▶ [Questions]
(1) Using the Michigan Walk of Fame text, mark each statement yes or no and quote the words that settle it: (a) The Michigan Walk of Fame was created in 2006. (b) The plaques are set in the sidewalks of downtown Detroit. (c) Jonas Salk is credited with the Whooping Cough vaccine.
(2) Name every person in the Michigan Walk of Fame text who is credited with creating a vaccine.
(3) Carry the Michigan Walk of Fame text forward, beginning right after its final sentence.

▶ [Passage]
★ ★ ★ ★ ★

- Joe Louis Barrow, boxing legend
- Andrew J. Blackbird/Mack–e–te–be–nessy, Ottawa educator
- William Crapo Durant, automobile pioneer
- Dr. Grace Eldering, created Whooping Cough vaccine
- Dr. Pearl Kendrick, created Whooping Cough vaccine
- Gordie Howe, hockey legend
- Elijah McCoy, inventor
- Walter Reuther, UAW leader
- Eero Saarinen, architect
- Dr. Jonas Salk, created Polio vaccine
- Mary Spencer, state librarian
- Danny Thomas/Muzyad Yahkoob, actor/St. Jude’s Children’s Hospital
Created in 2006, the Michigan Walk of Fame honors state residents, past and present who have made significant contributions to the state, nation or the world. Inductees are recognized with an 18” x 30” bronze plaque embedded in the sidewalks of downtown Lansing, the state's capital city. Each plaque features a star containing the inductee’s name and a description of his or her achievements.

★ ★ ★ ★ ★

▶ [Information]
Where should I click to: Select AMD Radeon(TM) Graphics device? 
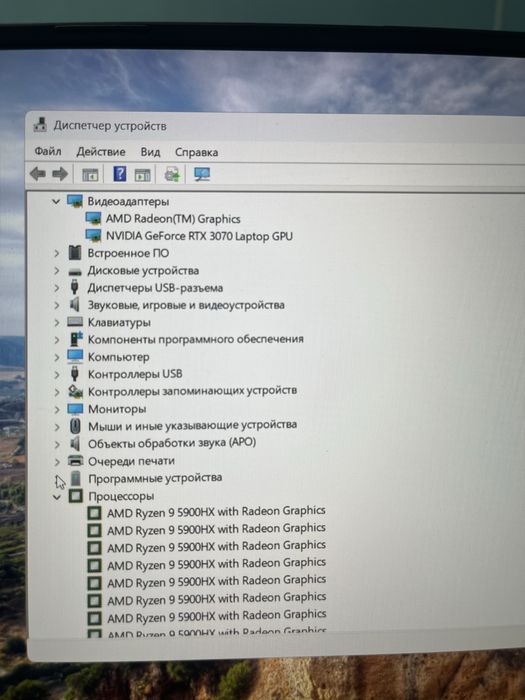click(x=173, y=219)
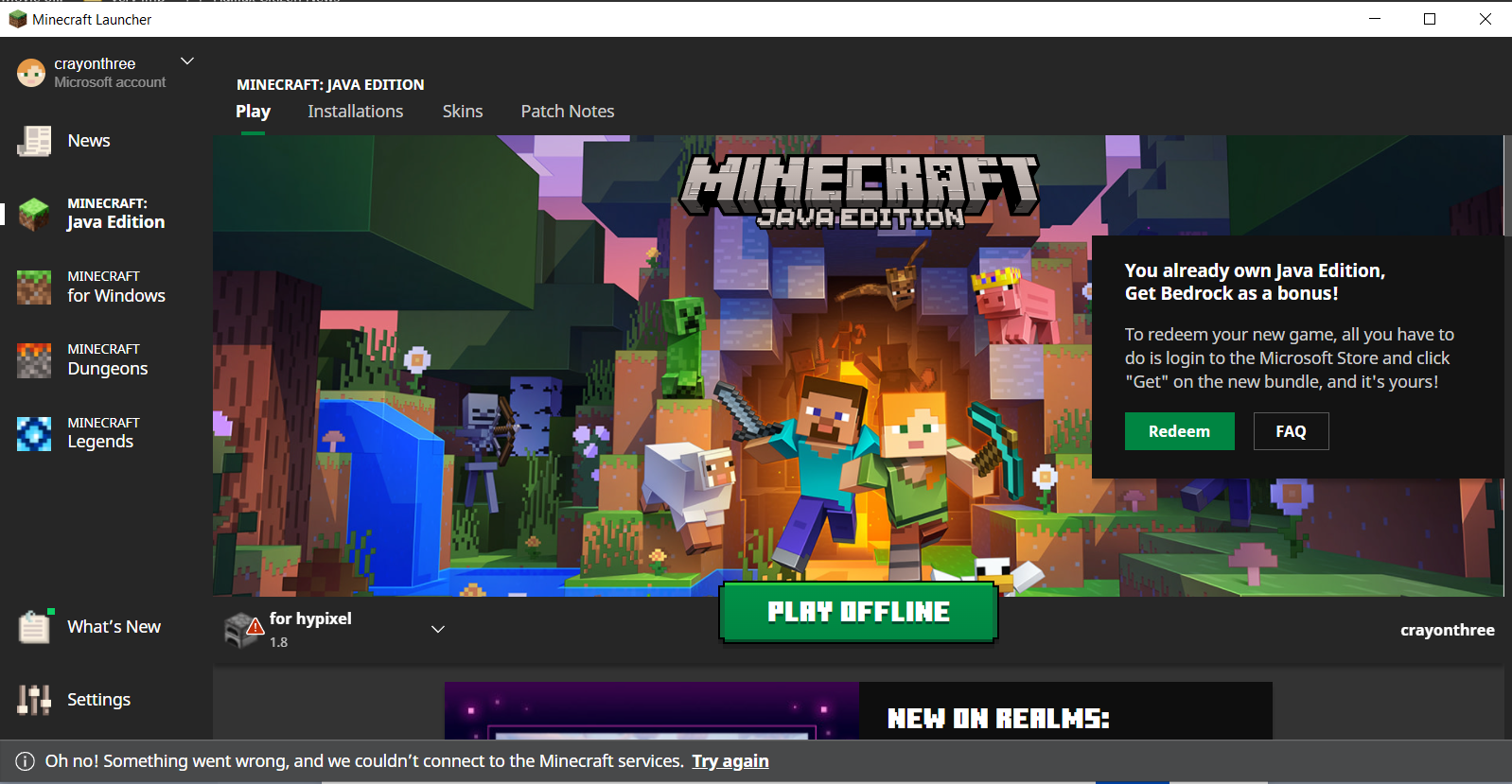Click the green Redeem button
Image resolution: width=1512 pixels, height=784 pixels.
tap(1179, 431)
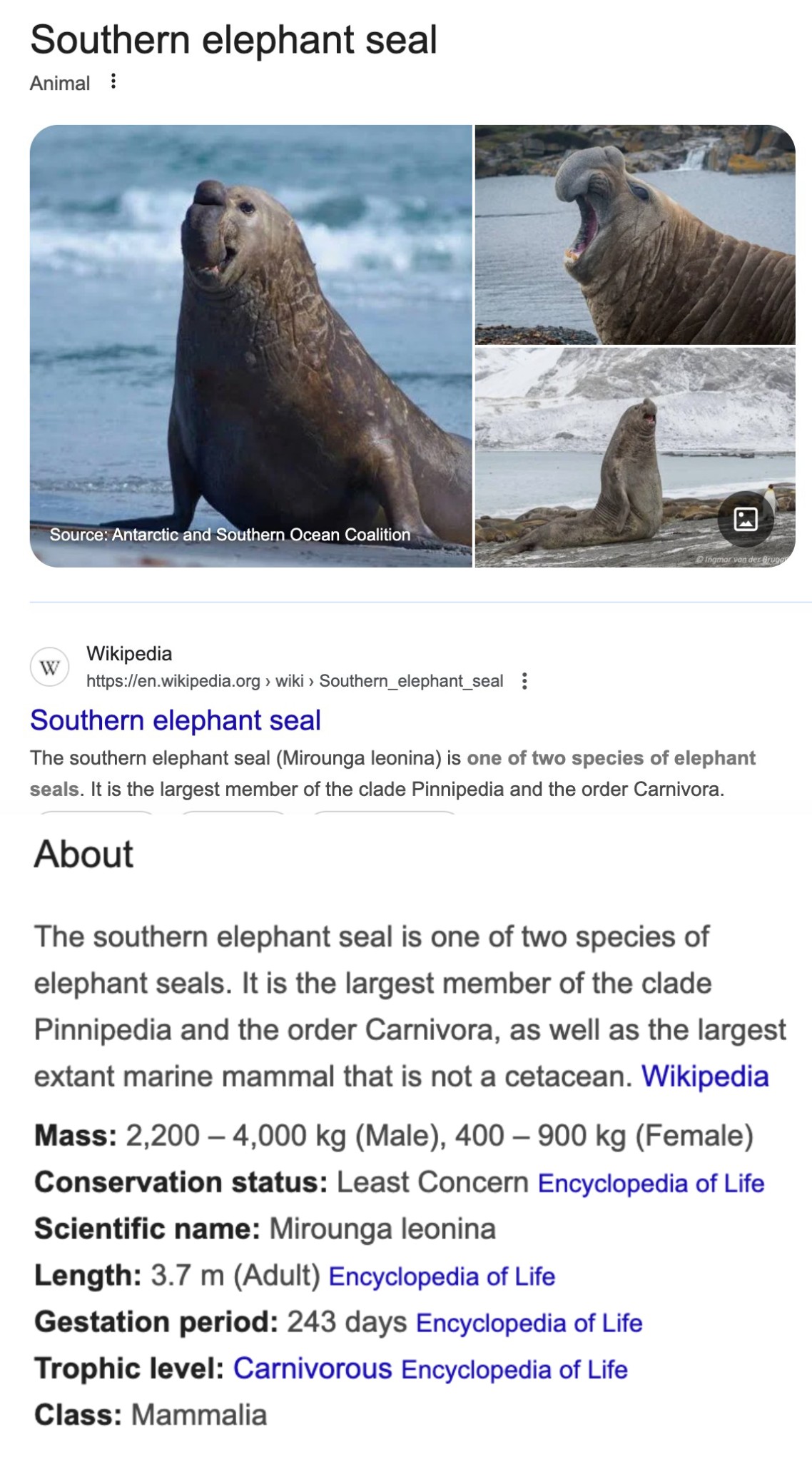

★ ★ ★ ★ ★

▶ [Answers for each item]
(1)
(a) Yes: "Created in 2006, the Michigan Walk of Fame honors state residents"
(b) No: "embedded in the sidewalks of downtown Lansing, the state's capital city"
(c) No: "Dr. Jonas Salk, created Polio vaccine"

(2)
Dr. Grace Eldering
Dr. Pearl Kendrick
Dr. Jonas Salk

(3)
“As Michigan's capital, Lansing is proud to pay tribute to our state heritage through the Michigan Walk of Fame,” states Mayor Virg Bernero. “Coupled with the Capitol Building, our museums, theaters and festivals, the Michigan Walk of Fame is another great reason to visit Lansing.”
The Michigan Walk of Fame inductees were selected from more than 600 nominees submitted by residents of all 83 Michigan counties. The judging process was conducted statewide via the Internet utilizing the talent and expertise of historians, business, civic and community leaders in the respective Michigan Walk of Fame categories.
The Michigan Walk of Fame is a strategic partnership between the Lansing Principal Shopping District (PSD), the Michigan Historical Museum and the City of Lansing. The walk is supported through individual and corporate sponsorships and utilizes no public funding. Downtown Lansing Inc., the PSD's 501(c)3 agency, coordinates the project's fundraising efforts. Individual contributions can be made to the Michigan Walk of Fame at www.michiganwalkoffame.com.
2007 Michigan Walk of Fame Inductee Biographies
Joe Louis Barrow, 1914–1981, Athletics and Recreation
Joe Louis learned to box as a teenager at Detroit's Brewster Recreation Center. With power in both hands and great strength, Louis quickly rose through the amateur ranks and turned pro in 1934. He won the world heavyweight title in 1937 at the age of 23.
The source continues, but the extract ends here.